Vulcan's complaint spends 91 pages alleging fourteen counts, including RICO, cybersquatting, trademark infringement, false designation of origin, dilution, contributory and vicarious trademark infringment, tortious interference with economic advantage, and civil conspiracy.
Defendants moved to dismiss for failure to state a claim, and Google recently began to allow its advertisers to opt out of advertising on domain parking sites. Now the Court has issued a lengthy decision mostly denying defendants' motions to dismiss. Vulcan Golf, LLC v. Google Inc., No. 07 C 3371, 2008 WL 818346 (N.D. Ill. March 20, 2008).
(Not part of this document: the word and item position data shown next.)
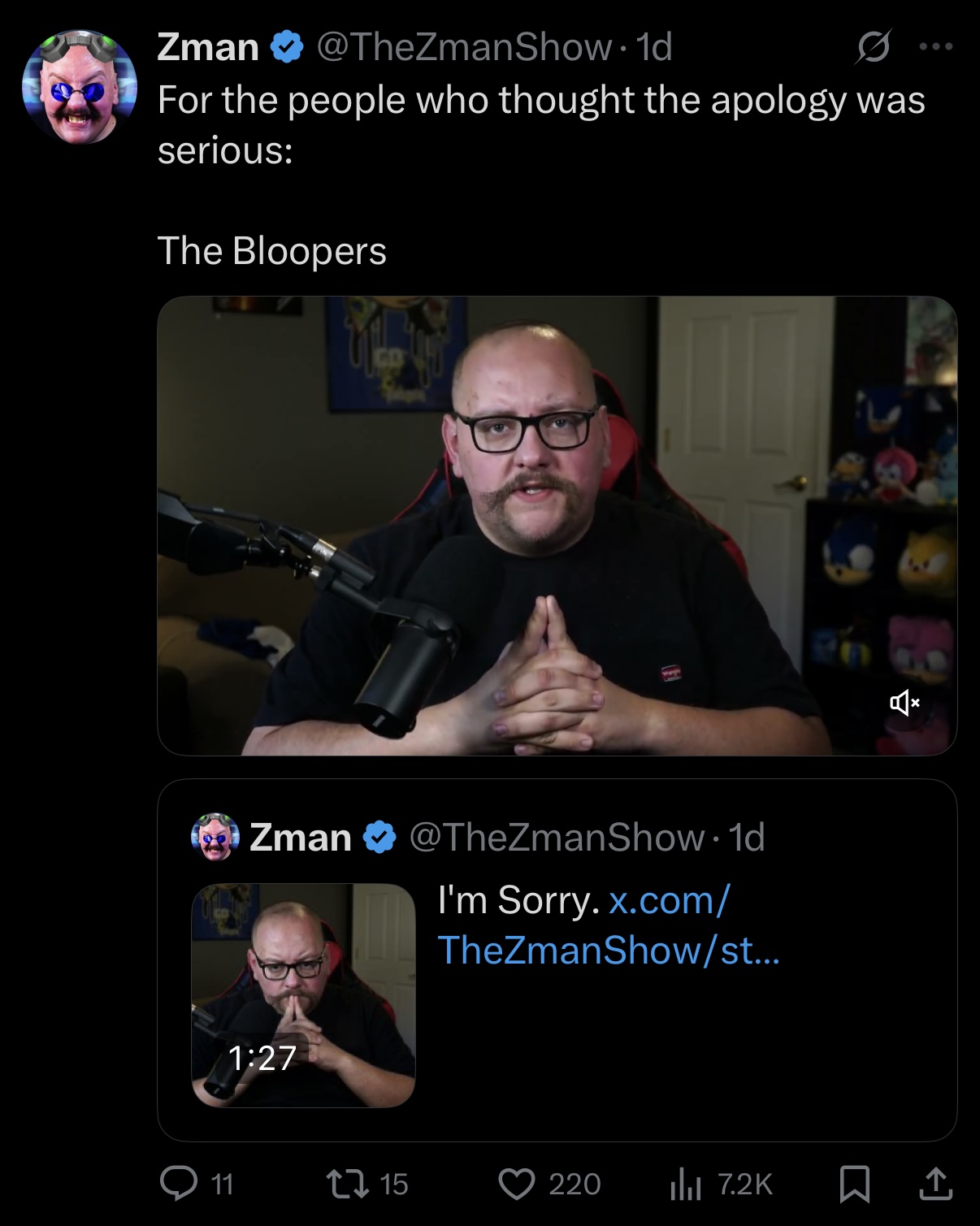Click @TheZmanShow handle inside quoted post
This screenshot has width=980, height=1226.
point(557,838)
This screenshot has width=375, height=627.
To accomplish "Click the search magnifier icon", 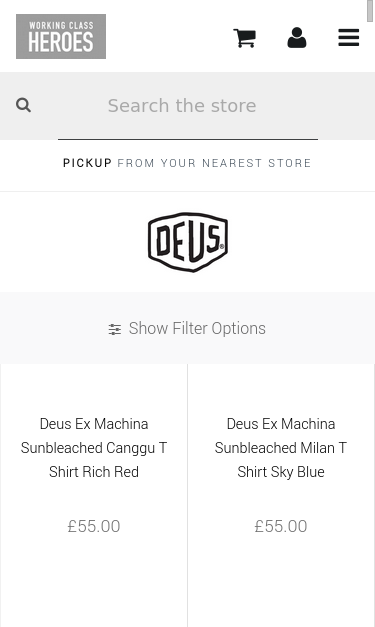I will point(23,106).
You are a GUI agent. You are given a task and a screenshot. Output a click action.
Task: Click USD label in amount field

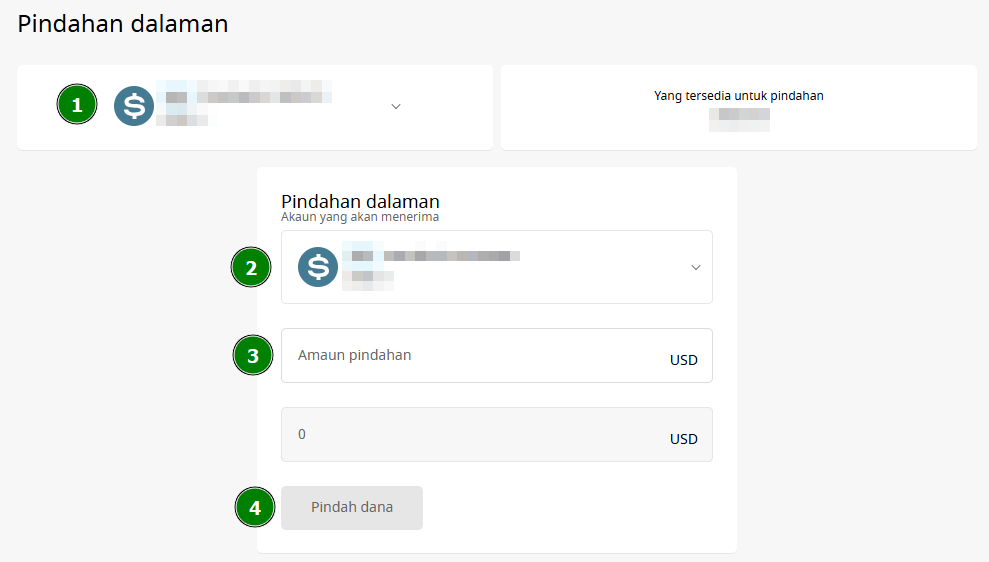point(684,360)
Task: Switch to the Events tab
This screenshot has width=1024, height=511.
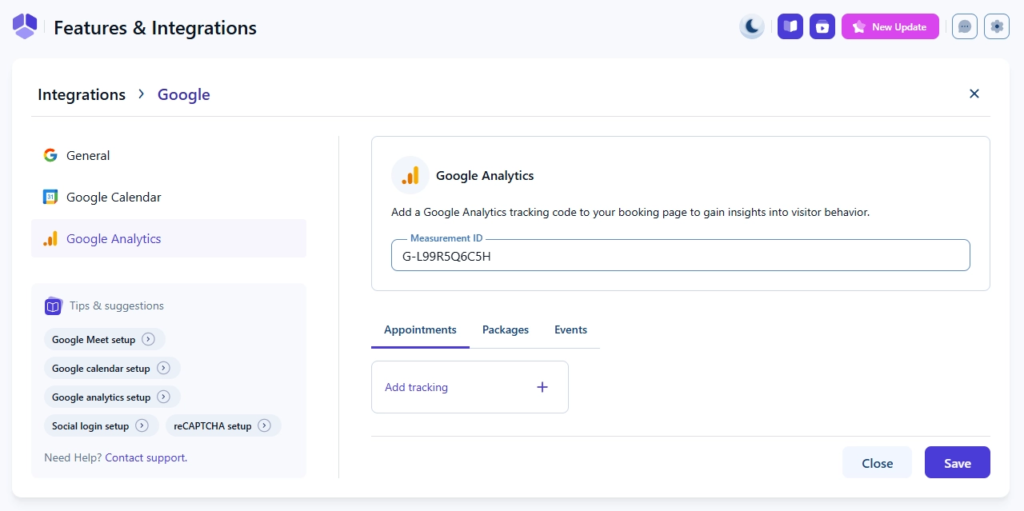Action: click(x=570, y=330)
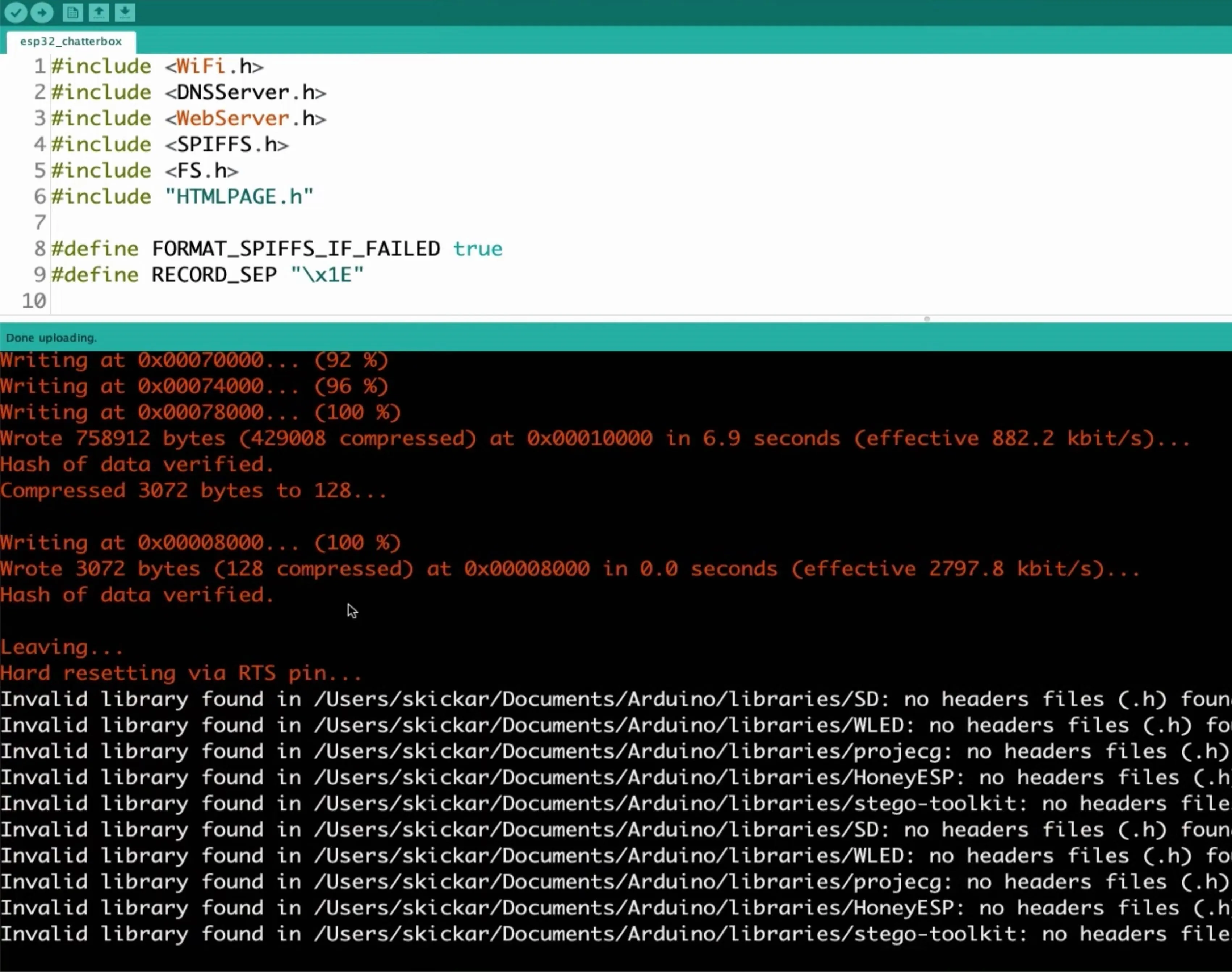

Two holdings are of particular interest.
First, the judge denied Google's motion to dismiss the cybersquatting claim, finding that even though there was no allegation that Google had registered any of the domain names in question, Vulcan had adequately alleged that Google was "trafficking in" domain names within the meaning of the Anticybersquatting Consumer Protection Act, 15 U.S.C. 1125(d), under which the term "refers to transactions that include, but are not limited to, sales, purchases, loans, pledges, licenses, exchanges of currency, and any other transfer for consideration or receipt in exchange for consideration." The Court found the following allegations to be sufficient: "Google pays registrants for its use of the purportedly deceptive domain names, provides domain performance reporting, participates in the tasting of domain names, uses semantics technology to analyze the meaning of domain names and select revenue maximizing advertisements and controls and maintains that advertising."
Second, Google had argued that the false designation of origin claim under 15 U.S.C. 1125 should fail because the plaintiffs do not allege that Google uses the domain names “on or in connection with any goods or services” The judge rejected Google's argument that Sec. 1125 only supplies a remedy for an unauthorized trademark use of the domain name. The Court stated instead that any use will suffice and denied Google's request to dismiss the claim. It will be interesting to see whether this has any effect on the pending Rescuecom v. Google appeal.